Without going into details, I will use the results of the experiment of the portal internetwache.org. Among the 1M most popular websites (according to Amazon) as many as 10k domains shared such a file. Over 600 of them contained information about a file with the .bak extension, of which “only” 2 had the name “db.bak”. I wonder what this file could contain… Of course, authentication was important here, or rather the lack of it. It may not be a large scale, but it shows that potentially meaningless information in the hands of hackers can be dangerous for us.
Let’s talk more about authentication in the context of our repositories. It is critical to use additional security features such as 2-factor authentication. Github strongly insists on using this type of access, or by using SSH, and moving away from the traditional login-password approach. But let’s assume for a moment that we have such security in place, and still the hacker managed to, for example, steal a personal token and logged in correctly. How can we protect ourselves against that? By applying restricted access to the repository. By default, you should block access everywhere and only grant the necessary minimum. It is also worth making sure that such access is revoked if the employee changes the project or leaves the company.
As for the passwords, I will only add the obvious obviousness that they should be strong and, above all, not used anywhere else!
You also have to be careful with your tokens. This is a good way to strengthen the authentication protection, but if we inadvertently provide our token in the repository URL (e.g. when performing the git clone operation), such a token will be added to the local GIT config file. Coming back to the story about the May 2019 attack, such information in the configuration file can do us a lot of harm.
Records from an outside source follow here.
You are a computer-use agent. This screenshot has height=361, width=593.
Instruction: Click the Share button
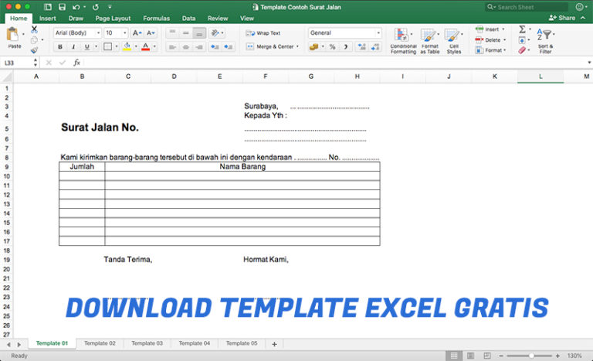coord(562,18)
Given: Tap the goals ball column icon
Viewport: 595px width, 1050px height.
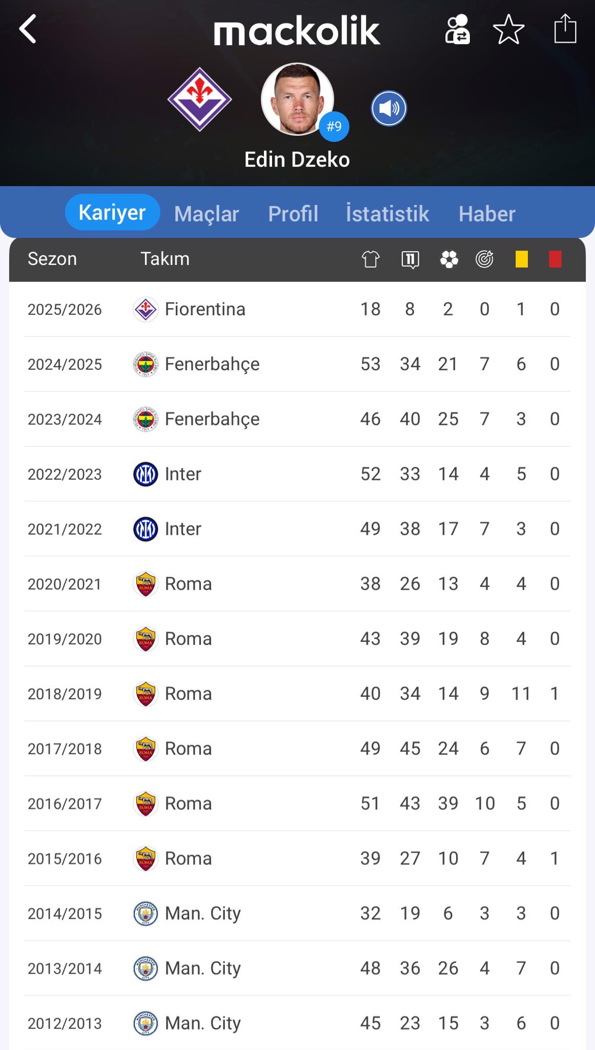Looking at the screenshot, I should tap(449, 259).
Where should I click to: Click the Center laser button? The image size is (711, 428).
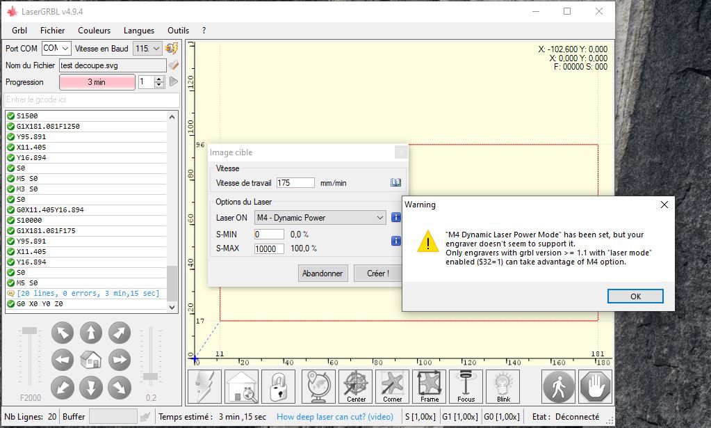click(356, 387)
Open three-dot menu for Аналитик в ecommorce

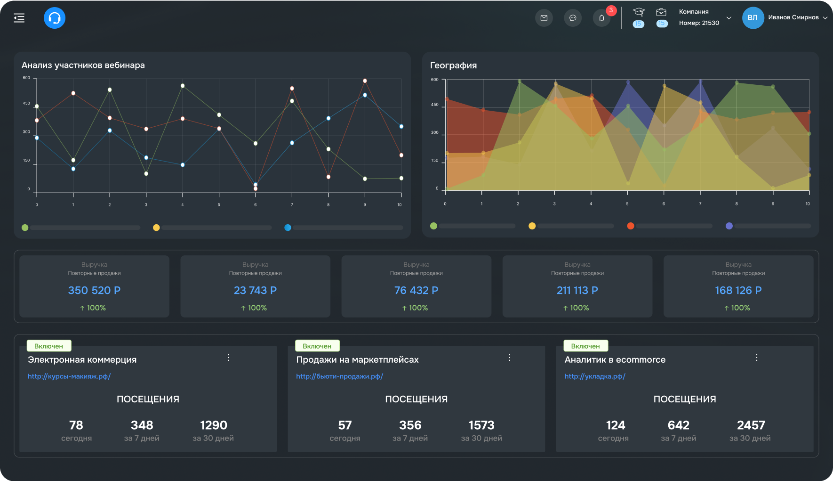point(757,358)
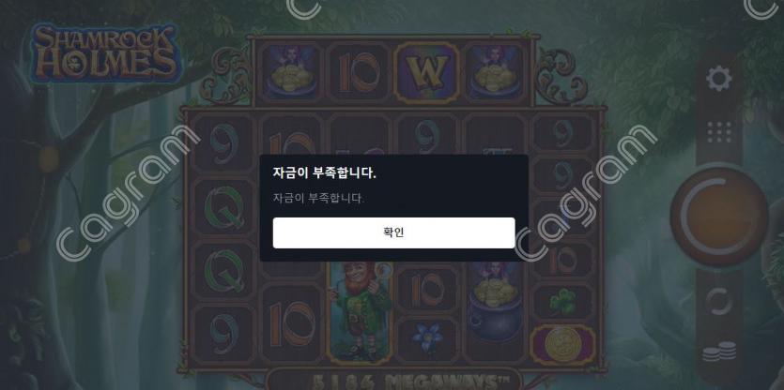Click the gold coin scatter symbol

[562, 344]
Reflect on how theory compares to practice. We all do Pull Requests always before putting new code into our repositories, right? From a formal point of view, it is so, but it is important how the Pull Request will be carried out. This is a weak point because the human factor is decisive here, and that often fails when it comes to security. Consider a tool for static analysis of each Pull Request. There are several available on the market, or you can prepare your own if you want to, anyway it is worth equipping yourself with such a tool. How to do it on your own? GIT enables GIT HOOKS, which is a mechanism that runs specific scripts for a given event. For example, when adding a new commit or on every PUSH/PULL operation. It may run whatever and whenever you need. In this way, we can protect our projects against committing solutions that contain passwords or other things that should not be public.
Am I prepared for that?
Let’s go back to the effects of ransomware attacks on our repositories. We’ve covered a number of ways to increase security, but none of them gives us a 100% guarantee. The arms race in the subject of security will never allow us to be completely calm. We can have an excellent and secure process for making changes to the repository, follow recommendations, change SSH keys regularly, and so on, but still – we can fall victim to a ransomware attack, just like every third company. It is necessary here not only to take care of security, but also to prepare a plan for what we can and what we should do when an attack occurs. The obvious answer is to do a proper regular backup of our repositories and have a way to easily restore them if needed. So answer yourself – are you and your company prepared for this?